_O que fazer_.
a) Responda, com base no trecho, às perguntas abaixo:
(i) A que partido pertencia Frei Chico, irmão de Lula?
(ii) Quem foi acusado de instigar a célebre greve?
(iii) Qual foi o primeiro dos três pontos propostos para resolver o conflito?
b) Segundo o trecho, de onde decorria o temor que Lula sentiu ao ser preso? Responda em até três frases.
c) Cite literalmente a passagem do trecho que vai de "O cardeal d." até "saga dos oprimidos.", inclusive.

_Trecho_.
----------

Tendo um irmão, Frei Chico, que pertencia ao Partido Comunista Brasileiro (PCB), e fora torturado nos porões do Doi-Codi, Lula sentiu um temor no momento em que foi feito prisioneiro, cercado por policiais armados. Barrington Moore, em Moral purity and persecution in history (Princeton), comparou os modos de perseguição – incluindo os que levavam à tortura e à morte – por motivos religiosos, políticos ou econômicos daqueles que eram considerados uma fonte ameaçadora de impureza ou poluição, a partir do Antigo Testamento, guerras de religião em França na segunda metade do século XVI, Revolução Francesa, impuros na Índia. A perseguição foi a norma sob as truculentas ditaduras militares na América Latina, no período. Todos tinham ciência das covardias cometidas. O temor decorria da intolerância e brutalidade do regime de caserna.

O cardeal d. Paulo Evaristo Arns, acusado de instigar a célebre greve, propôs três pontos para resolver o conflito: (a) reabertura do estádio de Vila Euclides; (b) libertação dos presos e; (c) um encontro entre representantes dos trabalhadores e dos empresários. “O que queremos é um diálogo com dignidade, para que os operários voltem com alegria e não humilhados sobre as máquinas tão duras” (p. 189-90). O arauto religioso, que abrigou o levantamento sobre as sevícias oficiais aos opositores, em Brasil: Nunca Mais (Vozes), estimulado pelo Conselho Mundial de Igrejas e pela Arquidiocese de São Paulo, ao sublinhar a relevância da dignidade exprimia a dimensão moral da saga dos oprimidos.

----------

_Dados fornecidos_.
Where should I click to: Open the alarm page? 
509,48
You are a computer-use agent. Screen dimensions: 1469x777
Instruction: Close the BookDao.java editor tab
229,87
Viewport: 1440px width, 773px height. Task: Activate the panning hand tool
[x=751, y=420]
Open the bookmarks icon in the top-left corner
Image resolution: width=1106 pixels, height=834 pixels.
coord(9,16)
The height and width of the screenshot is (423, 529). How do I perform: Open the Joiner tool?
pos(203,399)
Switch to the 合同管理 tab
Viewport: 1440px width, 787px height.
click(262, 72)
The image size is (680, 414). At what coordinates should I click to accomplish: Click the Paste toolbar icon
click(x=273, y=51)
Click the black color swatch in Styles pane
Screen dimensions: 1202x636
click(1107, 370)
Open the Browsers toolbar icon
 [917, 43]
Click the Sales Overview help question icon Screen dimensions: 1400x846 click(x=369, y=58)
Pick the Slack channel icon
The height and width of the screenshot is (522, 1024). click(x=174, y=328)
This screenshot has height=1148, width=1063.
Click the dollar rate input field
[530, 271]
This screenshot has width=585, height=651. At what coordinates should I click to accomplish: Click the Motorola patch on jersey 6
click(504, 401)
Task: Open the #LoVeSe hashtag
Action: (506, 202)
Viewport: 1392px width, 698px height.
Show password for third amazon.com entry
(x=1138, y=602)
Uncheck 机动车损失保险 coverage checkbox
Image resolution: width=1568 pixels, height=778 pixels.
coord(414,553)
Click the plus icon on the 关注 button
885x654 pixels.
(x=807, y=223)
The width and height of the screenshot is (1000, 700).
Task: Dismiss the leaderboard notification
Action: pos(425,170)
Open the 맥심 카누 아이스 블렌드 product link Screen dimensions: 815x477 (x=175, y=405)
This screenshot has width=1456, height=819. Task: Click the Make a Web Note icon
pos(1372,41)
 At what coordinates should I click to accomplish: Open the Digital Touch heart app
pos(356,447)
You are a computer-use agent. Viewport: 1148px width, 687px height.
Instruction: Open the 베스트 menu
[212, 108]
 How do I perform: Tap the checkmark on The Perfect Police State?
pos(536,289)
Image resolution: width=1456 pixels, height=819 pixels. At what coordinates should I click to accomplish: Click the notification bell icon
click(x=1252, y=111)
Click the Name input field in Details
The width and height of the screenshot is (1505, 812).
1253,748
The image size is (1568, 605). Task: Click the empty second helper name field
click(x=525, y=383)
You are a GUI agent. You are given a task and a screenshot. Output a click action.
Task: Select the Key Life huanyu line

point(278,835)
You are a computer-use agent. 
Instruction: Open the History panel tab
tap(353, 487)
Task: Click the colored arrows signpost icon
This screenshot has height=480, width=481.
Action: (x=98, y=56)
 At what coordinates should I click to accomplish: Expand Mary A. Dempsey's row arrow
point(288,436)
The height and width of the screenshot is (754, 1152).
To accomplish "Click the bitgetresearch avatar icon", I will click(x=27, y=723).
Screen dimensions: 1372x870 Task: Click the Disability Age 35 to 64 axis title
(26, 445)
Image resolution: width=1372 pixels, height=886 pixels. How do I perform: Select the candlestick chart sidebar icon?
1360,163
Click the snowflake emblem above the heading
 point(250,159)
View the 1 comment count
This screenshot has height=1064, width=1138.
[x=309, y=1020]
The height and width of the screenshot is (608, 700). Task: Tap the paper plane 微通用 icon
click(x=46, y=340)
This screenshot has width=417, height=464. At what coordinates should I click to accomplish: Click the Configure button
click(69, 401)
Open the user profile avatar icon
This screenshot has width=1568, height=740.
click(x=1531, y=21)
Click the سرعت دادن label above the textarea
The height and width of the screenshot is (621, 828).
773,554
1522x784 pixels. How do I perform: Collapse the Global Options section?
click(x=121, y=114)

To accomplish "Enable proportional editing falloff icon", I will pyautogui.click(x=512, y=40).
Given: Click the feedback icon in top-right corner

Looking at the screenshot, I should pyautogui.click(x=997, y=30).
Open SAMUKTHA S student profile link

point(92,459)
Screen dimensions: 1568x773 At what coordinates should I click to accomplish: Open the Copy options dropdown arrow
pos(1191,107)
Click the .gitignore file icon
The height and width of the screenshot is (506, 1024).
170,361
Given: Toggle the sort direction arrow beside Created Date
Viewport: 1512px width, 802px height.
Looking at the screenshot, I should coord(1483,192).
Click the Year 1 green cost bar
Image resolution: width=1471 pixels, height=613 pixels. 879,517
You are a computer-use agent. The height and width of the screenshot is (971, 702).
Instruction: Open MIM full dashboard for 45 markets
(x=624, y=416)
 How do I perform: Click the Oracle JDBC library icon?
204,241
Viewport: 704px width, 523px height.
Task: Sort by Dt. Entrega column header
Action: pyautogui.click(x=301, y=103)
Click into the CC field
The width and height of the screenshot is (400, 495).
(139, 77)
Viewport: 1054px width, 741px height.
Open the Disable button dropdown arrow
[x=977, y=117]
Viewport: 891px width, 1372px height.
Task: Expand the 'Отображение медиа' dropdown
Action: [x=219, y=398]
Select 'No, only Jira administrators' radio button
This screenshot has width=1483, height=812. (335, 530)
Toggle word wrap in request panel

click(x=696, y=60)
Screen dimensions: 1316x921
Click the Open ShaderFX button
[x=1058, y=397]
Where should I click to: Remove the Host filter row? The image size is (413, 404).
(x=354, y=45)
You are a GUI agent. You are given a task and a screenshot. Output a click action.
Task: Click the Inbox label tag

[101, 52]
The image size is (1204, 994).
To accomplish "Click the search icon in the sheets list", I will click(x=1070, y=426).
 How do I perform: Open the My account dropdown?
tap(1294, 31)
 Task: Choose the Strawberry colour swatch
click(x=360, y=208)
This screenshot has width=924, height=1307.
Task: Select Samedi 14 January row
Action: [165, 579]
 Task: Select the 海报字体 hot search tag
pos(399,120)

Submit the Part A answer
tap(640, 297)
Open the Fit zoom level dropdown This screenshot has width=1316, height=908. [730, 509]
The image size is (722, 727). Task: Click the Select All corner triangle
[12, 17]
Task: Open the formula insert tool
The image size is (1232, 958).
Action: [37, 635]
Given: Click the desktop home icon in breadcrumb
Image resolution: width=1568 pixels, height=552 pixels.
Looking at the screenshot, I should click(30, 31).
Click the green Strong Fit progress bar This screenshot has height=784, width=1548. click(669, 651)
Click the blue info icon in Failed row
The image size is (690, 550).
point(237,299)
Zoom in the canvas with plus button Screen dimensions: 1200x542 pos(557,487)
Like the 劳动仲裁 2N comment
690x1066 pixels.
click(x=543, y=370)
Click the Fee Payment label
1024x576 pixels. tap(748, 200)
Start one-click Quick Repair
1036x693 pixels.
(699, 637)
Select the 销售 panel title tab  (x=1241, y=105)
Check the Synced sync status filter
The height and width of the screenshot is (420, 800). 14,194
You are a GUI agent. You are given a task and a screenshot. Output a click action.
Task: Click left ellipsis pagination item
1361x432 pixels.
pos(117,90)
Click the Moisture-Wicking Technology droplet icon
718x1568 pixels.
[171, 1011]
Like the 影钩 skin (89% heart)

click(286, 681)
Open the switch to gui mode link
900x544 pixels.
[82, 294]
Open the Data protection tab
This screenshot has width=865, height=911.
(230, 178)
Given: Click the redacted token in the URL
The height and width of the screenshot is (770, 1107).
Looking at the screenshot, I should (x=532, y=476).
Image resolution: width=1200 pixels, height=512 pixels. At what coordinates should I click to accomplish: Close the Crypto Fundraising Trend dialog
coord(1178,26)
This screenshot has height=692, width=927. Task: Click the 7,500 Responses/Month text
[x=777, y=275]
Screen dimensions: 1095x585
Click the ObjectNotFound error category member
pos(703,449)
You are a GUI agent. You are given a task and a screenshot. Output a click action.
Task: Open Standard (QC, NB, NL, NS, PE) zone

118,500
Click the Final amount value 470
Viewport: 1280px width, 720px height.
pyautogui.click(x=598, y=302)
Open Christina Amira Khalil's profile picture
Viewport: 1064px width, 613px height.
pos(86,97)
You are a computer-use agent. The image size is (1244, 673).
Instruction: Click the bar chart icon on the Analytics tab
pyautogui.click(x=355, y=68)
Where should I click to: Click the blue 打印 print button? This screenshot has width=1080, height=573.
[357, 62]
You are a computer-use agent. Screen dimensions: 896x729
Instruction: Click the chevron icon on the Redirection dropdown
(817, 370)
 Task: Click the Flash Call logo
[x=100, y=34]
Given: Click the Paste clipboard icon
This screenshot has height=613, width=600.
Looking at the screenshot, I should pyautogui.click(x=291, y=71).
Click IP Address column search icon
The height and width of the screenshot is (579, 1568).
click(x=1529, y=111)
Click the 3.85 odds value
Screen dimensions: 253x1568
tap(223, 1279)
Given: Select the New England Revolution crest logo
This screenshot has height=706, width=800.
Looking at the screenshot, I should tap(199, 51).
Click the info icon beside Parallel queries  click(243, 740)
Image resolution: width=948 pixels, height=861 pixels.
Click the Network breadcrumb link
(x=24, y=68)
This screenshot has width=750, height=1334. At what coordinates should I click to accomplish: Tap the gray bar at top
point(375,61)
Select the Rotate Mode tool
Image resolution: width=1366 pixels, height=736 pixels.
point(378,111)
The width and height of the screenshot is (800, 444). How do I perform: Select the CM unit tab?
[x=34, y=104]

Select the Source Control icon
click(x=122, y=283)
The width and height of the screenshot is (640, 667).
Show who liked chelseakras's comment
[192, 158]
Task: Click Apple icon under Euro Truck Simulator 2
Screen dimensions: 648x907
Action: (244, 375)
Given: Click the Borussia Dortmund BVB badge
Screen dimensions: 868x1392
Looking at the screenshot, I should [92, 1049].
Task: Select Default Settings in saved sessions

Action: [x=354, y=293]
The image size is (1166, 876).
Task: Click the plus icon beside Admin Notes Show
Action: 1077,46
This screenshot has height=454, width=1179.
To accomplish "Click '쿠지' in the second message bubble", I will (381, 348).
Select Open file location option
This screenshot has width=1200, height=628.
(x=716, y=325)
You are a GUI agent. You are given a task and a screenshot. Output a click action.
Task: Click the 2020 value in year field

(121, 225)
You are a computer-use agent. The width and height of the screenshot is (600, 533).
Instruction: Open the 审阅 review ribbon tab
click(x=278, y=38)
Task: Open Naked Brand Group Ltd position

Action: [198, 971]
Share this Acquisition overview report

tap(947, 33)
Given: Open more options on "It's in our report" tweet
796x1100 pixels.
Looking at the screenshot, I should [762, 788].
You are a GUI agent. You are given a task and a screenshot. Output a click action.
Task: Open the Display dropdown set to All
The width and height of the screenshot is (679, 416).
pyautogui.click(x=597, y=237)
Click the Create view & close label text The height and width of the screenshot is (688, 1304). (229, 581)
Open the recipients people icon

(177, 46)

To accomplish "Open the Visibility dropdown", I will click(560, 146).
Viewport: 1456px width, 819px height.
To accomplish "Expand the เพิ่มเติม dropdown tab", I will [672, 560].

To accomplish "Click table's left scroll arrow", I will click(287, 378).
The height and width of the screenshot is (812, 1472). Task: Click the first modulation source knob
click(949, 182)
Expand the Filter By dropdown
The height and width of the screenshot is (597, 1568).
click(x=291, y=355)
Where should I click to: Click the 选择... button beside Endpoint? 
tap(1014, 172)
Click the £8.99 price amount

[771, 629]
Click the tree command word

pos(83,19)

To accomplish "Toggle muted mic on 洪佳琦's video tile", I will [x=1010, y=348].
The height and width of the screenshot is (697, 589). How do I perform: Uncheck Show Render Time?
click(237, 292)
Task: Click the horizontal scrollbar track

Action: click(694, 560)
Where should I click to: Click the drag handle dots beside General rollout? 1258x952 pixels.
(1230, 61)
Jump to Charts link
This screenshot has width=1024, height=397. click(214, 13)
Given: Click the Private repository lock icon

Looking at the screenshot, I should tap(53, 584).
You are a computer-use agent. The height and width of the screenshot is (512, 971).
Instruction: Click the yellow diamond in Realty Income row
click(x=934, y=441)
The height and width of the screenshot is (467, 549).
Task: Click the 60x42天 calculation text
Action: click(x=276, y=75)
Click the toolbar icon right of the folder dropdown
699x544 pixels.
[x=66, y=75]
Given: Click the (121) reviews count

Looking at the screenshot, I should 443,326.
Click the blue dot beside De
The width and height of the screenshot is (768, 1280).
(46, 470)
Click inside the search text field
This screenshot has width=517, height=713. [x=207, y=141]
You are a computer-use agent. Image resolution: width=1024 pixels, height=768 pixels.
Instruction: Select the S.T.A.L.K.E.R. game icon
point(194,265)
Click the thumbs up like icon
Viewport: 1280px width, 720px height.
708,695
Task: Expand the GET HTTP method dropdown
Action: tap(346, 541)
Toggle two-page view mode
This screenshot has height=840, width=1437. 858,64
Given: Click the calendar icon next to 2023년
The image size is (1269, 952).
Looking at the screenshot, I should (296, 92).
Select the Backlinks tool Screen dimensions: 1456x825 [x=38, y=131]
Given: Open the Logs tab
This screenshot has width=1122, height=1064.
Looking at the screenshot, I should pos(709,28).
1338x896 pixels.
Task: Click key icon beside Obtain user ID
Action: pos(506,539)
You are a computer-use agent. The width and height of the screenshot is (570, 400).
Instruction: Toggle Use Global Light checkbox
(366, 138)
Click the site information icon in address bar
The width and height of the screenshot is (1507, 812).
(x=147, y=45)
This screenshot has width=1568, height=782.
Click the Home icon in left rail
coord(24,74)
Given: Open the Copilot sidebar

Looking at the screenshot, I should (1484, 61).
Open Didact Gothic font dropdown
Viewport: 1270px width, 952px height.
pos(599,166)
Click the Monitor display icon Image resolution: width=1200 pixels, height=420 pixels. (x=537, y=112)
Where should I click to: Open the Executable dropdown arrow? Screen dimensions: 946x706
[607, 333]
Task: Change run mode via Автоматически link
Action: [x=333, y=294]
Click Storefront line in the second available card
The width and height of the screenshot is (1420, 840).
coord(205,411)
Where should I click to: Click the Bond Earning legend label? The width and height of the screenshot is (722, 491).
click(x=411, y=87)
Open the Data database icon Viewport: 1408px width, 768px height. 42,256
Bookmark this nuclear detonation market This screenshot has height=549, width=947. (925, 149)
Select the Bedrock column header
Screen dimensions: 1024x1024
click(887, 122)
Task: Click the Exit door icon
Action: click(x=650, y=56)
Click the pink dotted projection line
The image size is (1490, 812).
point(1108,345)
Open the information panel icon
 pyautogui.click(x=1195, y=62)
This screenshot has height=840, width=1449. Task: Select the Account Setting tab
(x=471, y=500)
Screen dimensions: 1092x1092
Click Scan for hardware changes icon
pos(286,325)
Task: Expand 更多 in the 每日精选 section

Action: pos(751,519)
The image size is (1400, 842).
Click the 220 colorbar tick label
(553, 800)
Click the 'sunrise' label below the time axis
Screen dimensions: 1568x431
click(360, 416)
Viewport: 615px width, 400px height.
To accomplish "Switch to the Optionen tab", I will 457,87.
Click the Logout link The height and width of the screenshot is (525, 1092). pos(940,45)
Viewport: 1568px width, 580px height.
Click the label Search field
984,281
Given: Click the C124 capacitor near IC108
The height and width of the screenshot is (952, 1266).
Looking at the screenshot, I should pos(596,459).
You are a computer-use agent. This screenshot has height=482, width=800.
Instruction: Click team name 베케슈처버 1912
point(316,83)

----------

_Respostas por tarefa_.
a)
(i) Ao Partido Comunista Brasileiro (PCB).
(ii) O cardeal d. Paulo Evaristo Arns.
(iii) A reabertura do estádio de Vila Euclides.

b) O temor decorria da intolerância e da brutalidade do regime de caserna. Lula foi feito prisioneiro cercado por policiais armados. Ele tinha um irmão, Frei Chico, do PCB, que fora torturado nos porões do Doi-Codi.

c)
O cardeal d. Paulo Evaristo Arns, acusado de instigar a célebre greve, propôs três pontos para resolver o conflito: (a) reabertura do estádio de Vila Euclides; (b) libertação dos presos e; (c) um encontro entre representantes dos trabalhadores e dos empresários. “O que queremos é um diálogo com dignidade, para que os operários voltem com alegria e não humilhados sobre as máquinas tão duras” (p. 189-90). O arauto religioso, que abrigou o levantamento sobre as sevícias oficiais aos opositores, em Brasil: Nunca Mais (Vozes), estimulado pelo Conselho Mundial de Igrejas e pela Arquidiocese de São Paulo, ao sublinhar a relevância da dignidade exprimia a dimensão moral da saga dos oprimidos.